I did some pretty crazy stuff in my session, but you don’t have to go that far to give your vizzes a little pimping. Here’s 5 easy things you can do to make your vizzes look less like standard Tableau. But first, here’s a viz that I applied these 5 tricks to:
The easiest thing to do is change the background color! This is something I especially like to do if I’m using a dark background map so that the whole thing blends better. It’s also good to help solidify the theme of a viz. In this case with my viz about dogs, I thought a good color theme would be browns. I like to use Colourlovers to pick color schemes for my dashboards and the desire for a brown color palette and my low blood sugar at the time led to me picking this theme:
I used the light vanilla color for the background and the darker chocolate color for the bars. Which leads me to my next tip…
2.Marks Card Magic
I only really have one chart in this viz: a bar chart. Tableau automatically creates a nice clean set of blue bars for me but we are going for a look that isn’t default here. I changed the color of the bars to the chocolate color I already discussed. Another subtle thing I did is increase the size of the bars. That’s why they appear a little closer together than normal. I did this because instead of showing the headers for the rows, I chose to add the breed name and score to the label and I wanted the bars to have enough room to display the label inside. I made the labels inside the bars by aligning them to the left. Then, I hid the original header by right clicking on the pill for breeds and unchecking “Show Header”.
3.Add a banner
If you are familiar with my work, you know that I almost always make some kind of custom banner for the top of the dashboard. This is a super easy way to get a custom look to your viz. My usual strategy is to pick a custom font (I like using dafont.com for this) that matches the theme/style of the dashboard and use Illustrator to make a banner. But really, fancy graphic software isn’t required for this. I know lots of heavy-hitters in the dataviz world that make their custom images in MS Paint or even Powerpoint. In this case, I kept it pretty simple. I used a font I liked, added some paw prints, and made it match the color scheme I already had going.
4.Clean up the tooltips
One of my biggest pet peeves are unformatted tooltips. The default tooltips add data in whatever they were added to the viz in, so they often come out pretty disorganized and hard to read. Cleaning them up to be more friendly to human eyes is one of the best things you can do design-wise and enhances the user experience of the viz.
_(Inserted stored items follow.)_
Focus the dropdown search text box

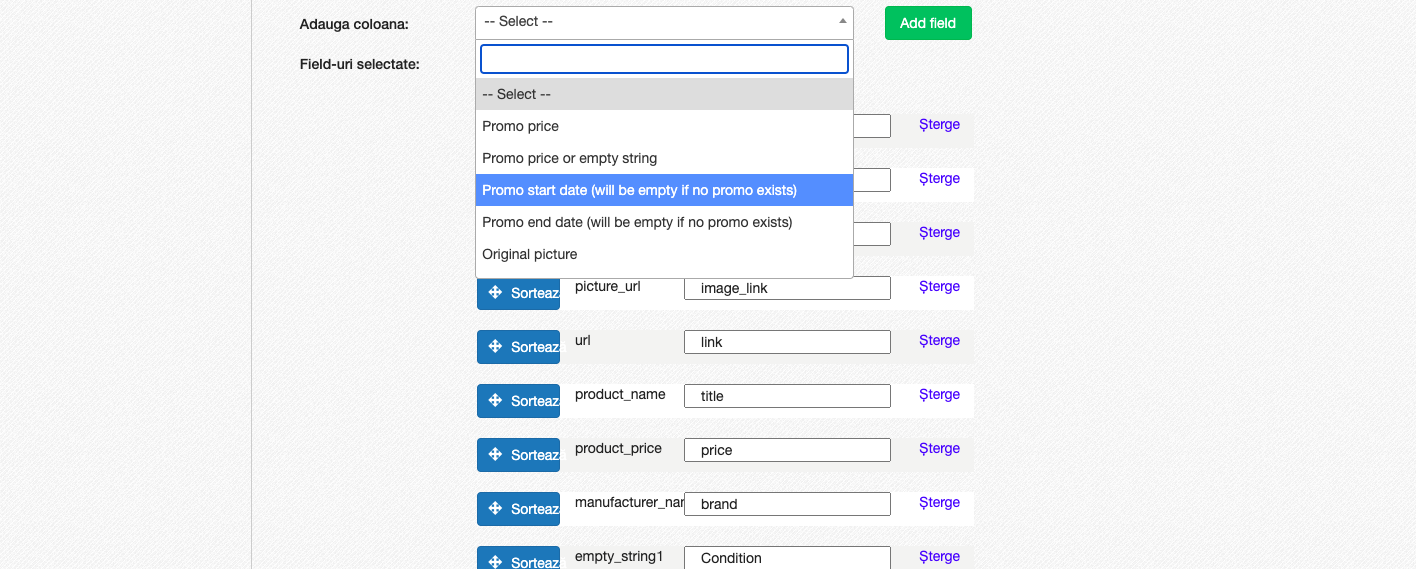pos(664,59)
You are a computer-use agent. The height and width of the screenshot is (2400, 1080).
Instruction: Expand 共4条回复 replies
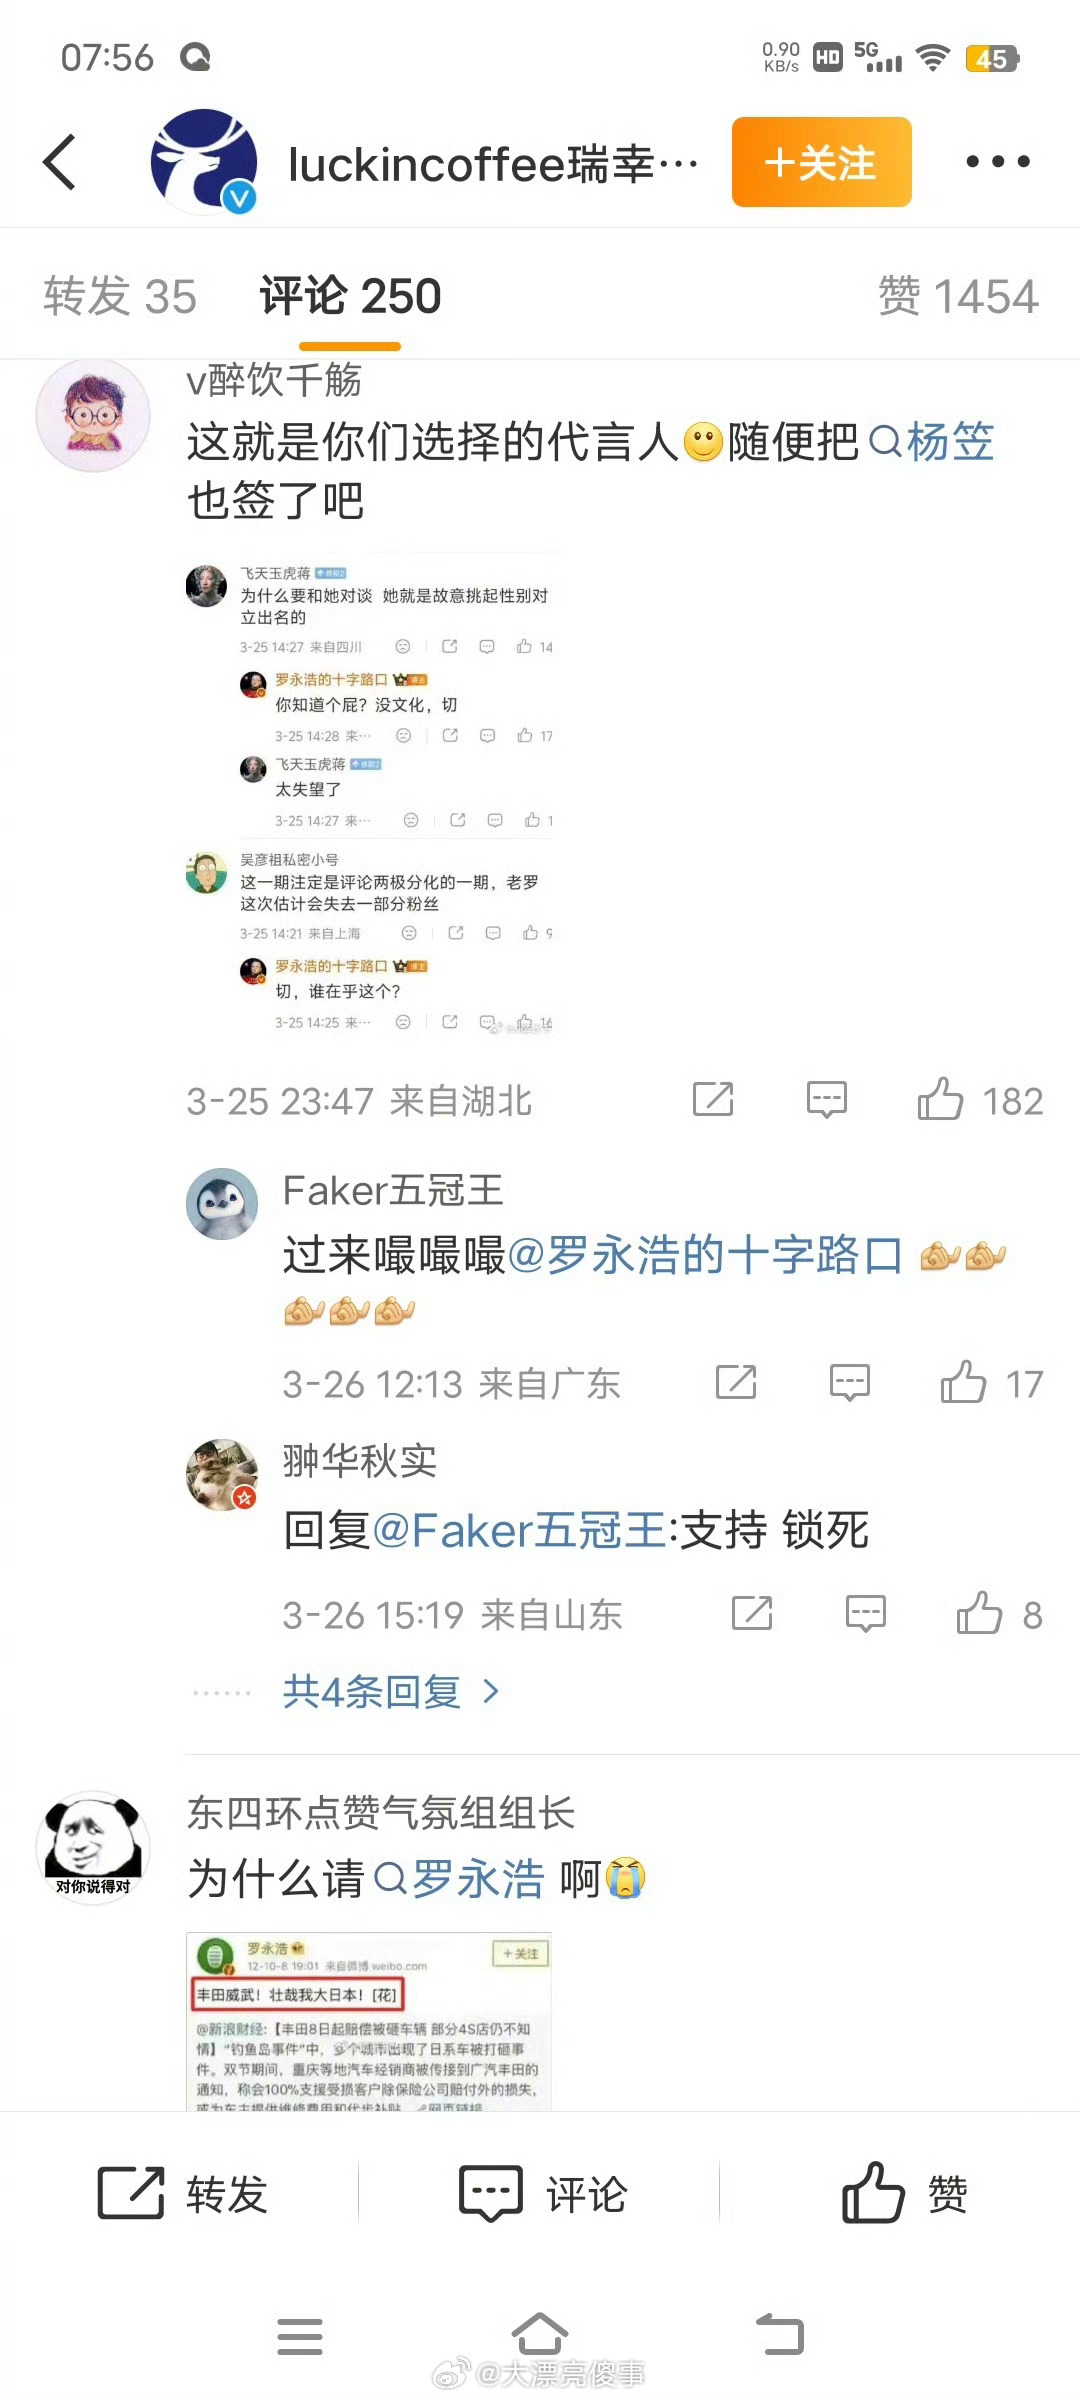391,1692
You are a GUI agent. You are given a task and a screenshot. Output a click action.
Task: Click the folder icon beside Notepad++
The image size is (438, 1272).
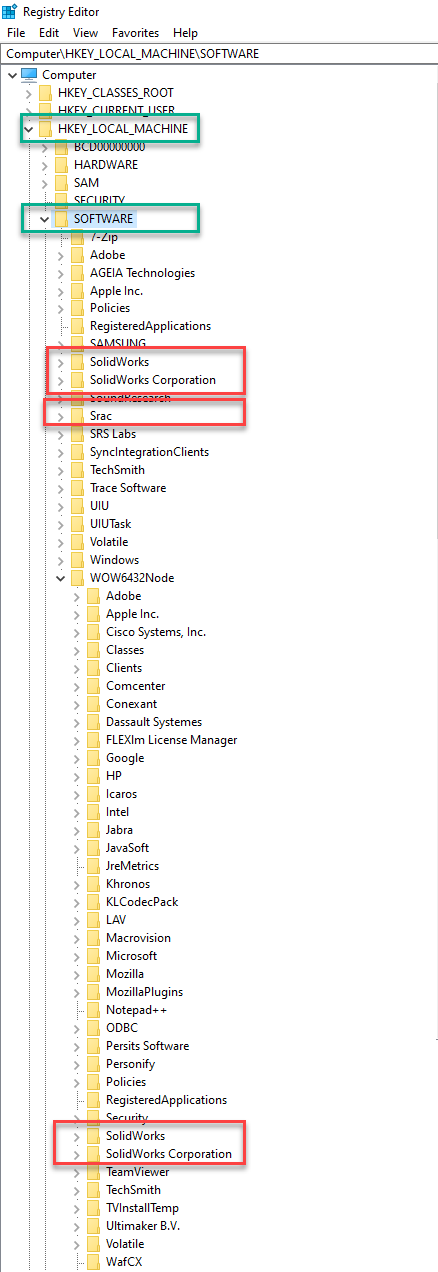pos(95,1010)
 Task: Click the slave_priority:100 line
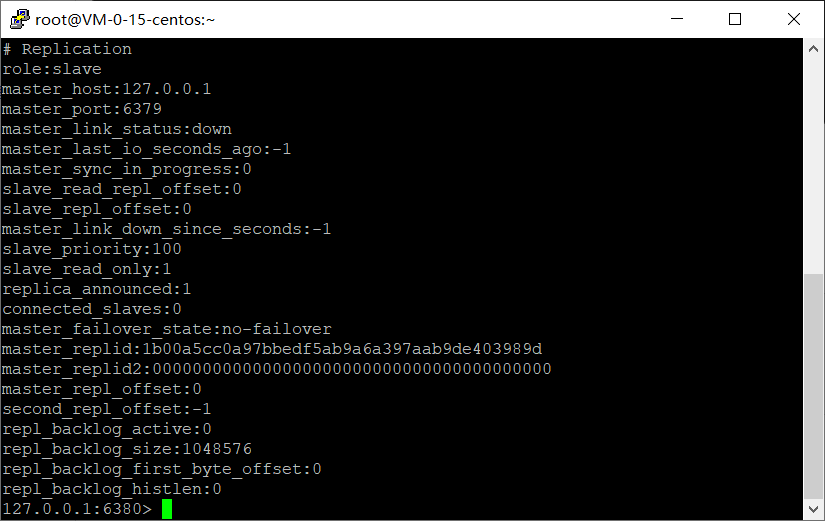click(91, 249)
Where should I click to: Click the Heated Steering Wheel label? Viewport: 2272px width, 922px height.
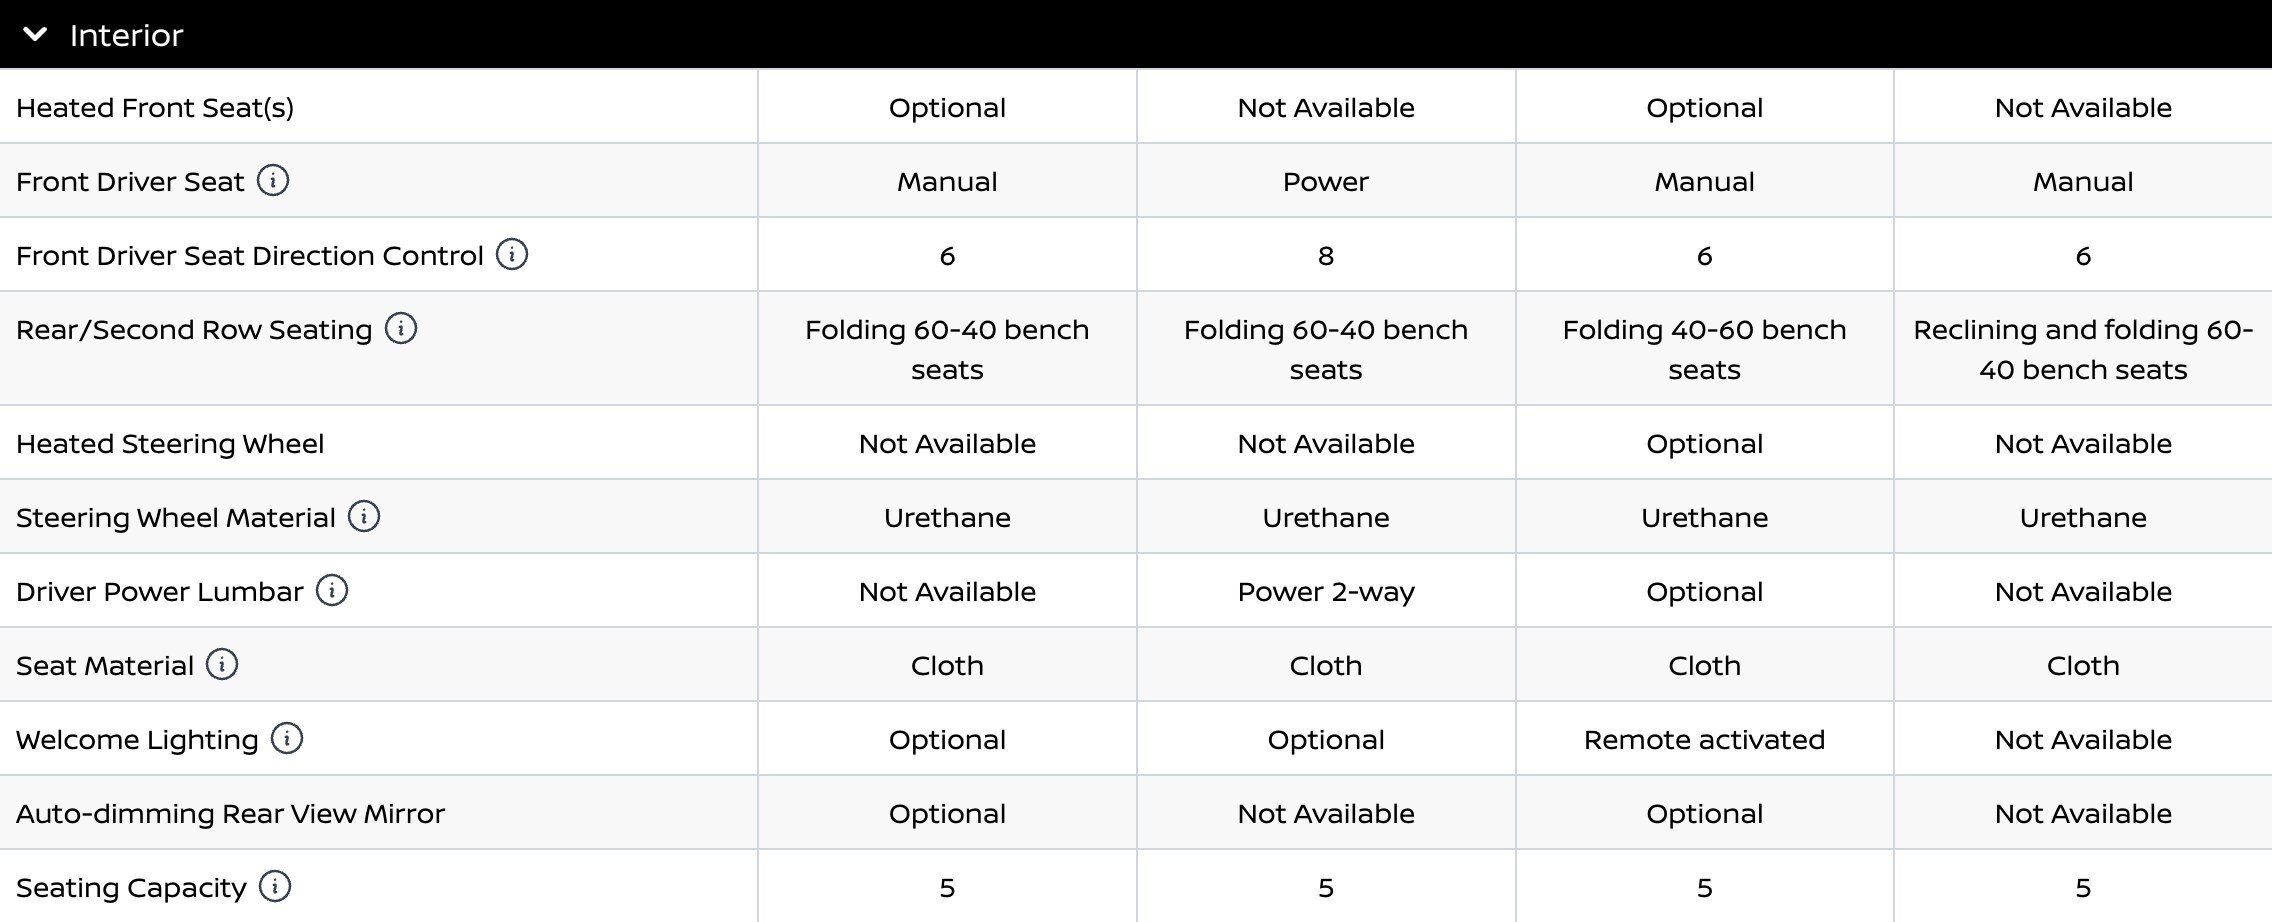170,444
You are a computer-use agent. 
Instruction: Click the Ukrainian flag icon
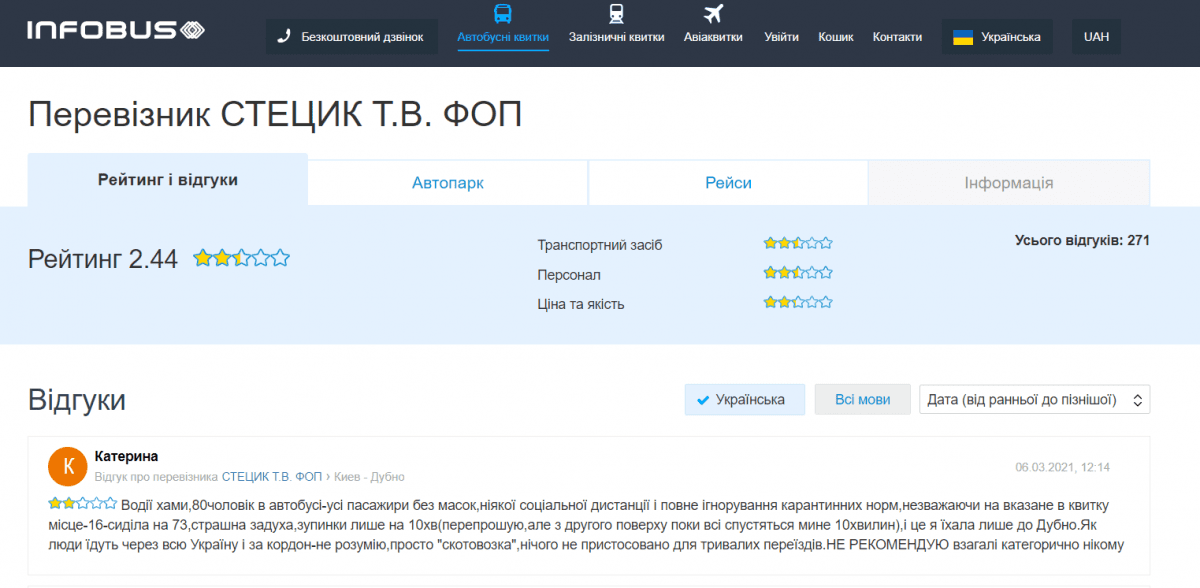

In my opinion, no Tableau dashboard is complete without a little interaction. It’s what sets Tableau Public apart from all the different static tools you can use. Thinking of a way for your end viewer to interact with the viz, whether that’s using quickfilters, parameters, or dashboard actions, can add a lot to your viz. In this case, I wanted this dashboard to be very personal, since it’s about finding the right breed for you. I added parameters for all of the factors contributing to a dog’s score so that the user could input what is important to them. I also added a dashboard action to open up a URL with a picture of the dog.
There you have it! With these 5 easy steps, you have officially been “pimped.”